Document section
———
The applicant claimed that if she returned to Egypt she would be kidnapped and killed by her ex-husband and the Muslim Brotherhood (MB) because she had converted back to Christianity and he believed she was still his wife as she got her divorce without his approval. She also claimed that she didn’t feel secure in Egypt because she had been harassed since she was 12. Men will touch her body and do things to her. Men would do this to women because men sexually harassed women in Egypt, particularly Christian, single, divorced women. She would not convert back to Islam and she would not be forced to wear the hijab.
The MB may also kill her for her Christian faith given she had converted back to Christianity. She also had no house or job in Egypt because she had left it in 2017. She had no source of income. Asked if she was qualified, she said she had a Bachelor of [Subject]. It was put to her that many people left their job when they left their country and had to get a new one when they returned. She said that she would have to deal with authorities if she got a new house and job and with her ex-husband’s connections he would find out where she lived and worked. She agreed that her ex-husband was the source of her fear, along with the non-Christian population of Egypt.
———
Source material
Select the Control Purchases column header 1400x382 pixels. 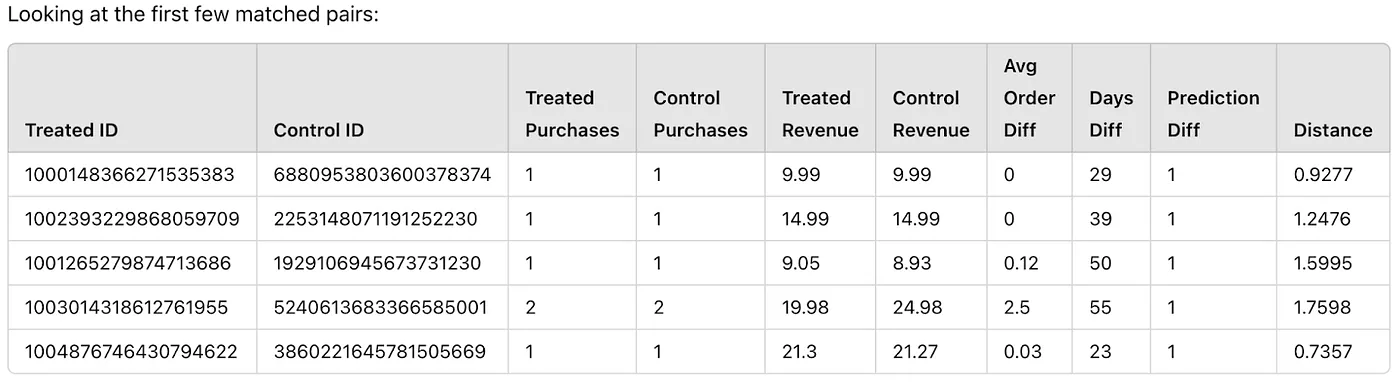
———
Exercise aim
Please rewrite the passage on the applicant's claims from "The applicant claimed" down to "wear the hijab.", putting "headscarf" in place of "hijab".

The solution
The applicant claimed that if she returned to Egypt she would be kidnapped and killed by her ex-husband and the Muslim Brotherhood (MB) because she had converted back to Christianity and he believed she was still his wife as she got her divorce without his approval. She also claimed that she didn’t feel secure in Egypt because she had been harassed since she was 12. Men will touch her body and do things to her. Men would do this to women because men sexually harassed women in Egypt, particularly Christian, single, divorced women. She would not convert back to Islam and she would not be forced to wear the headscarf.